Les peines peuvent aller jusqu’à sept ans d’emprisonnement et une amende de 100 000 roupies, tandis que pour les récidivistes, la peine peut atteindre dix ans. Le fardeau de la preuve incombe à la personne accusée d’avoir provoqué ou favorisé la conversion, tandis que la plainte peut également être déposée par un parent ou une connaissance de la prétendue « victime » : cette disposition pourrait exposer des prêtres, des religieux, des agents pastoraux et de simples fidèles à des poursuites fondées sur des accusations ne provenant pas de la personne directement concernée.
De par sa formulation, cette loi a des répercussions sur la vie des chrétiens, comme le fait remarquer à l’Agence Fides Mgr Simon Almeida, évêque de Poona, dans le diocèse du Maharashtra : « Le Maharashtra est le 13e État indien à avoir adopté une loi sur la “liberté de religion”, qui est en substance une loi anti-conversion. Il faut préciser que, même si les catholiques ne sont en aucune façon impliqués ni désireux de promouvoir la conversion à la foi chrétienne, il y a des personnes qui aimeraient connaître le Christ et pour lesquelles ce chemin est devenu difficile ou soumis à des restrictions pénibles ».

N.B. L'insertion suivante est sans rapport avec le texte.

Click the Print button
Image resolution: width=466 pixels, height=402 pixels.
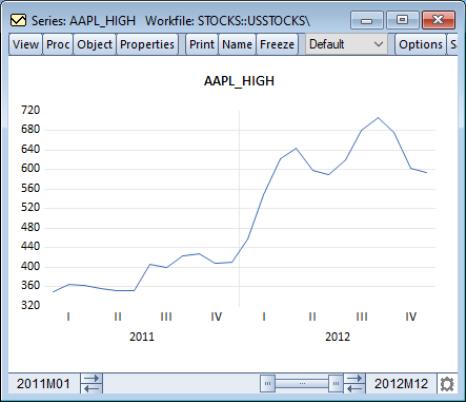[x=202, y=44]
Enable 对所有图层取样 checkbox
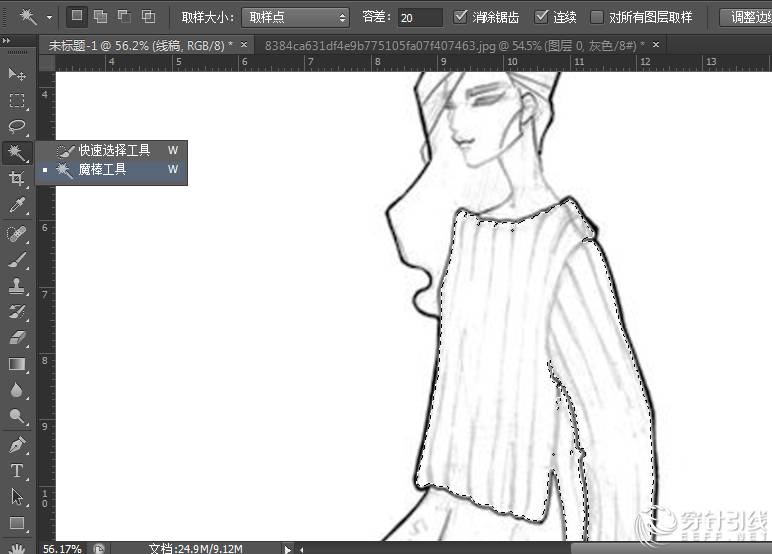The height and width of the screenshot is (554, 772). pyautogui.click(x=597, y=17)
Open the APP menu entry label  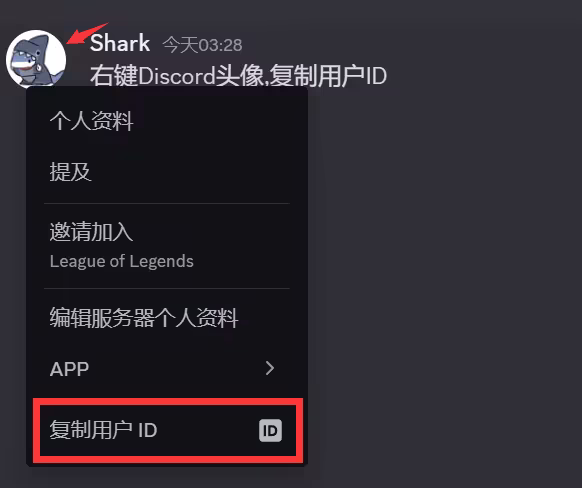[x=69, y=369]
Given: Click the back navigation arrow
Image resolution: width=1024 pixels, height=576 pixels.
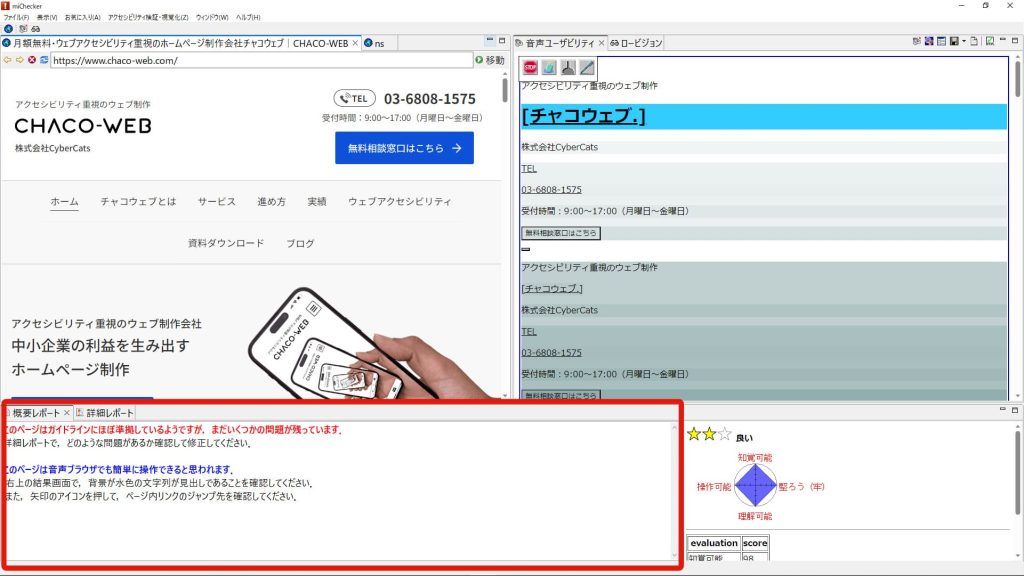Looking at the screenshot, I should coord(8,60).
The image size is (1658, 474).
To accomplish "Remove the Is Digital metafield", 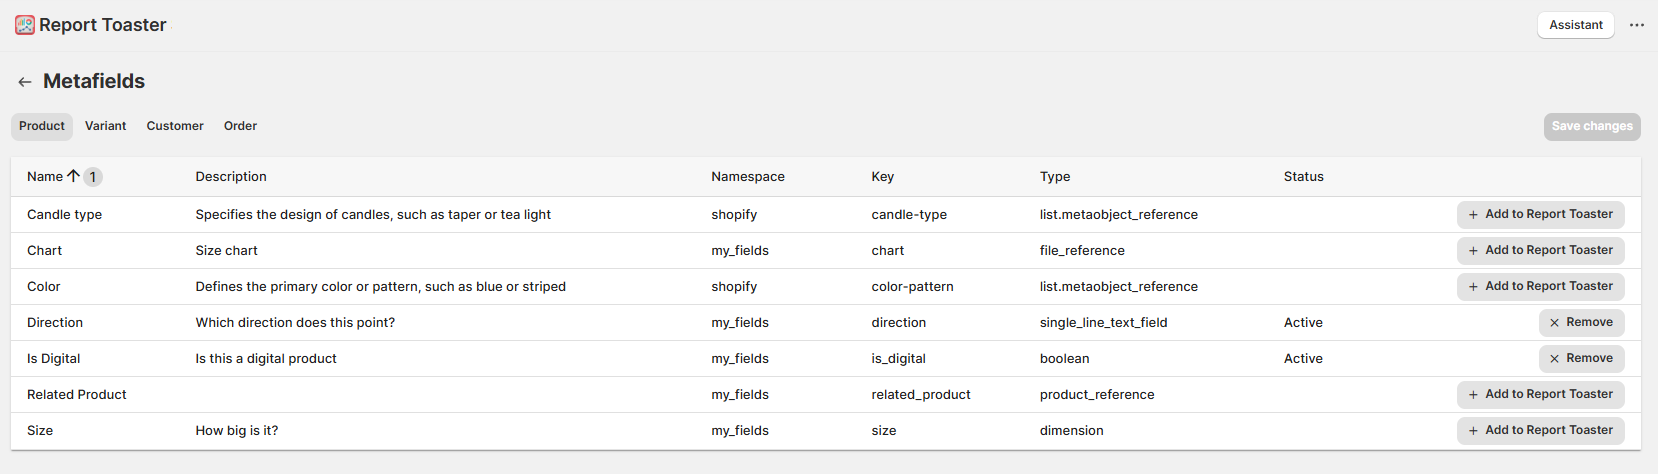I will [x=1581, y=359].
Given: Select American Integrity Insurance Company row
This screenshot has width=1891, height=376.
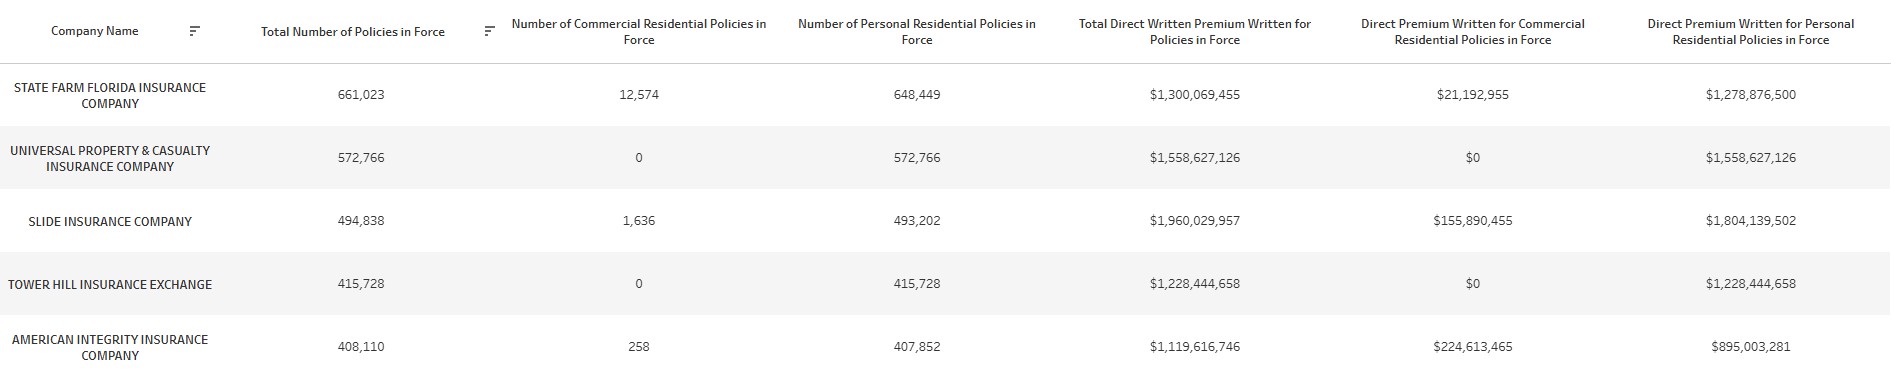Looking at the screenshot, I should pyautogui.click(x=945, y=347).
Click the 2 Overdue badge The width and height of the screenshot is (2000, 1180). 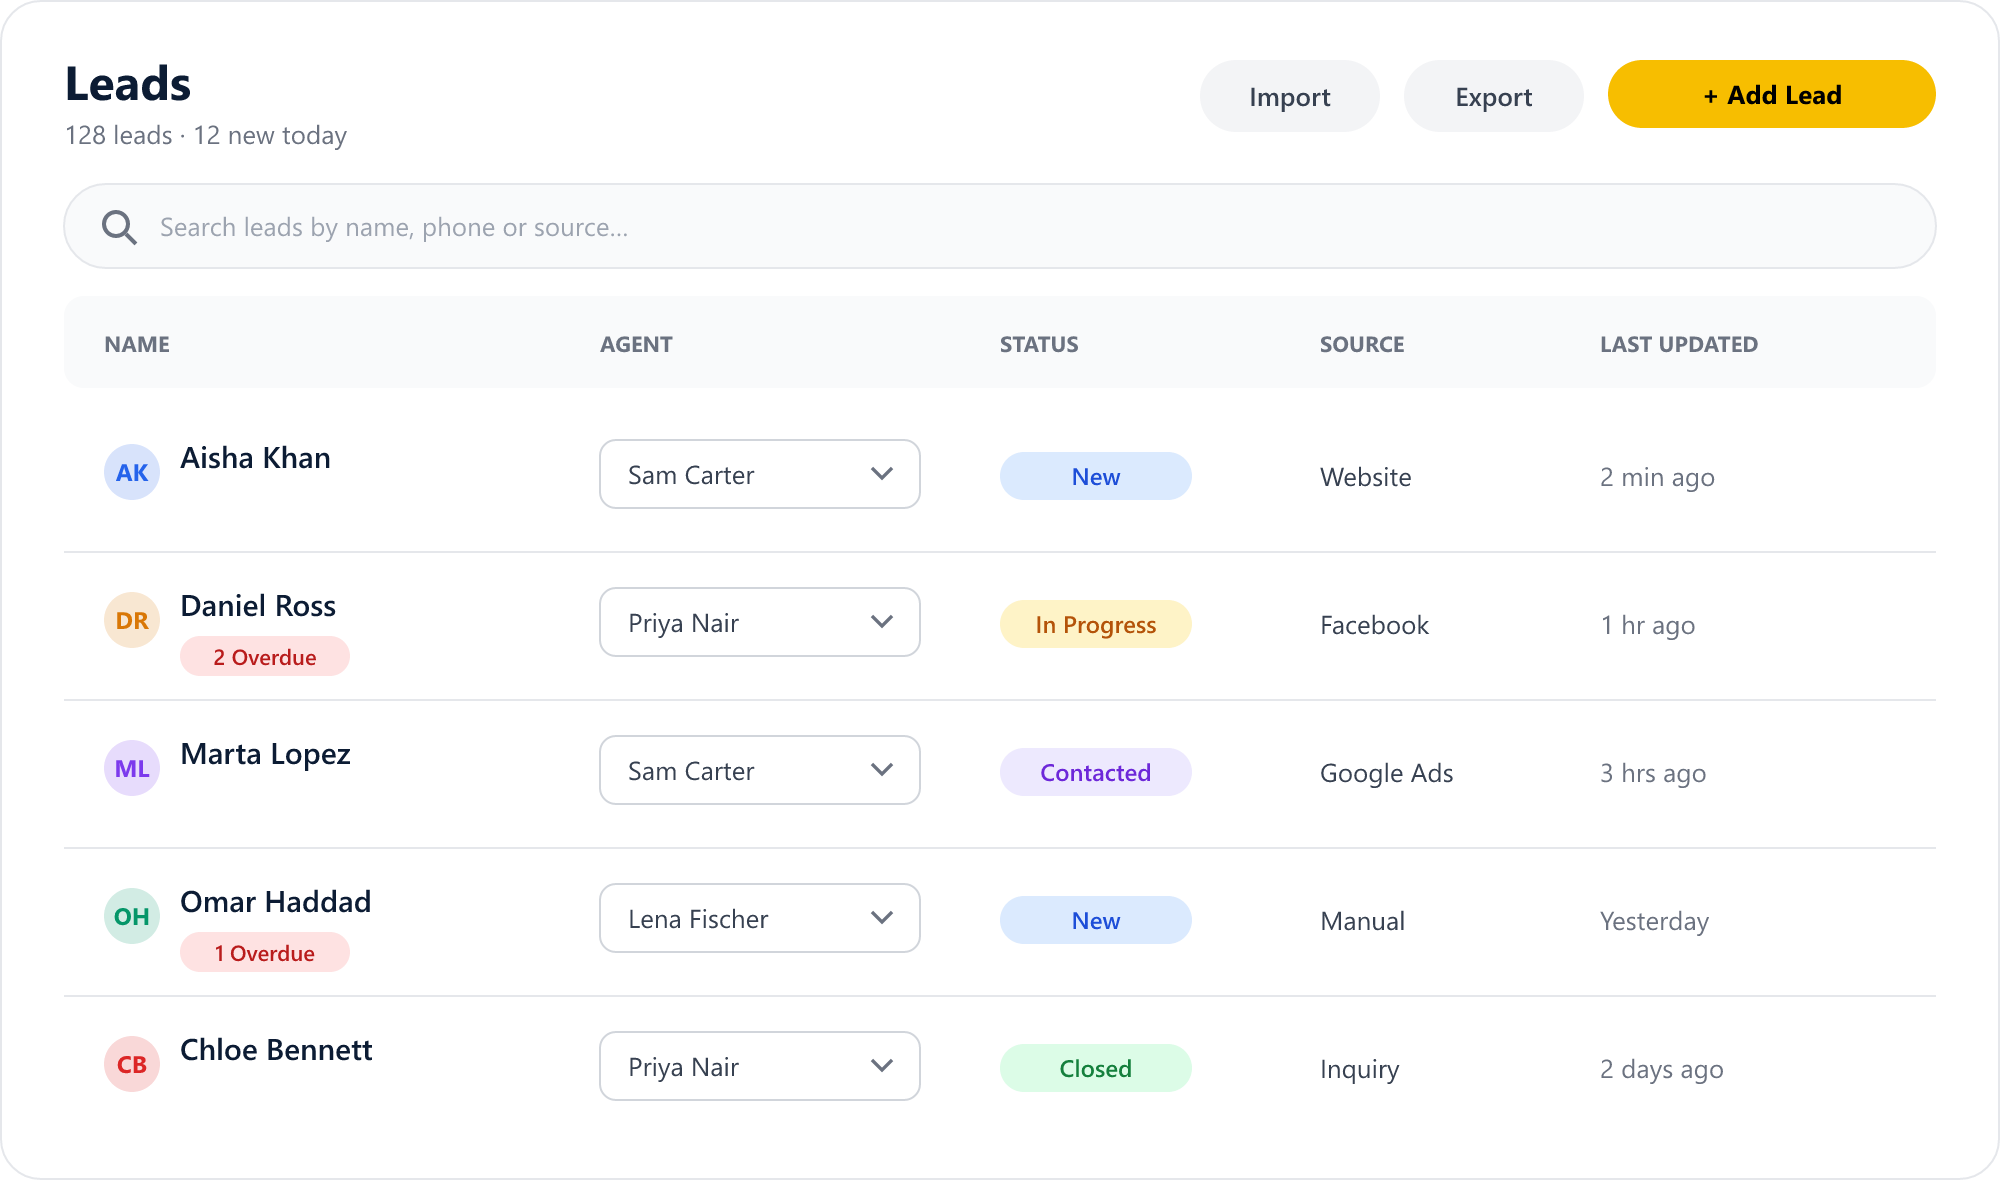[265, 656]
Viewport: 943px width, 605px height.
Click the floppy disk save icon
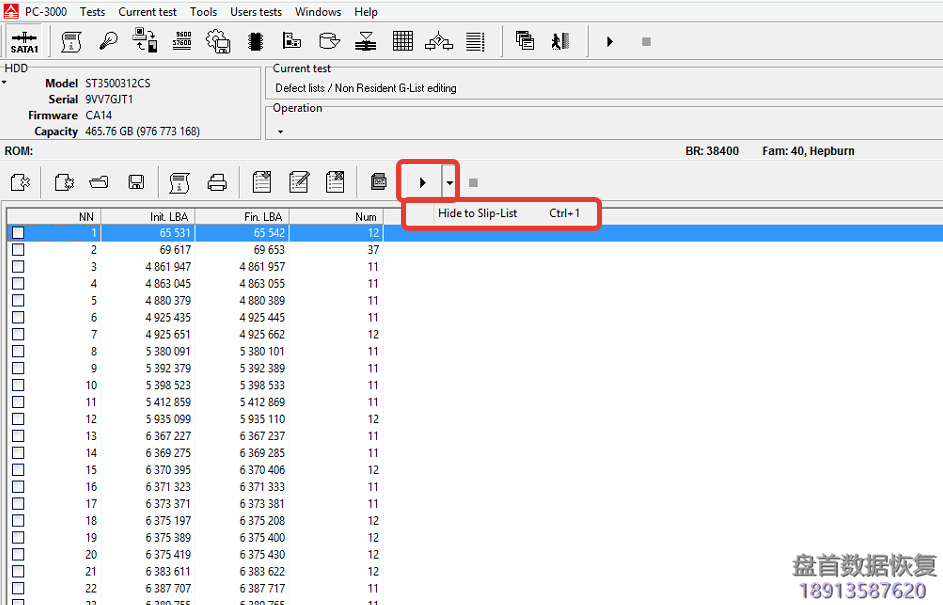[x=136, y=182]
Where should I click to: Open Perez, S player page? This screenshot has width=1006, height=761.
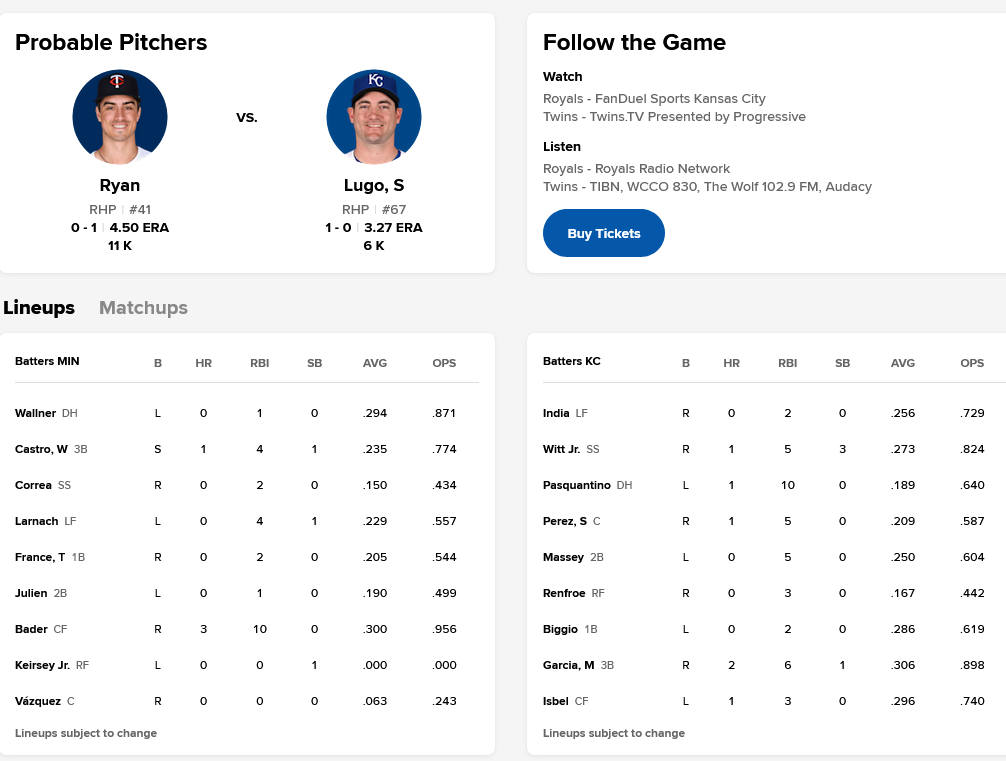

L’Évêque, qui dirige une communauté de 92 000 catholiques, fait remarquer : « Nous nous retrouvons dans l’impossibilité d’affirmer que Jésus est le seul Dieu et le seul Sauveur : cette phrase peut être interprétée comme une comparaison et une délégitimation des autres cultes. Même dans la prédication à l’église, nous devons faire preuve d’une grande prudence », note-t-il.
« Avec cette législation restrictive, notre prédication se heurte objectivement à des difficultés », réaffirme-t-il. La question, ajoute l’Évêque, revêt d’autant plus d’importance que « dans le Maharashtra, comme dans toute l’Inde, il existe de très nombreuses institutions sociales catholiques œuvrant dans les domaines de l’éducation, de la santé, de l’aide sociale, ainsi que du soutien aux pauvres, aux dalits et aux populations autochtones. Et leur action pourrait être scrutée à la loupe ou accusée de prosélytisme ».
Toutefois, dans un État dirigé par le parti nationaliste Bharatiya Janata Party – le même parti qui gouverne l’Inde au niveau fédéral –, « notre attitude est toujours axée sur le dialogue; nous ne cherchons jamais la confrontation, mais nous souhaitons entamer des pourparlers avec le gouvernement afin que la volonté d’empêcher les conversions forcées ne débouche pas sur la négation de droits fondamentaux tels que la liberté de conscience », conclut-il.
Le United Christian Forum de l’Inde, dans un mémoire adressé au premier ministre du Maharashtra, Devendra Fadnavis, a lui aussi demandé au gouvernement du Maharashtra de revoir et de reporter l’application de la loi : « La charité chrétienne – souligne-t-on – n’a pas pour but de rechercher de nouveaux fidèles, mais est un amour gratuit envers chaque personne, accueillie et aimée dans sa dignité fondamentale en tant qu’image du Christ ».
Les chrétiens de l’État invoquent la Constitution indienne, qui garantit la liberté de professer, de pratiquer et de propager sa religion, dans le respect de l’ordre public, de la moralité et de la santé publique.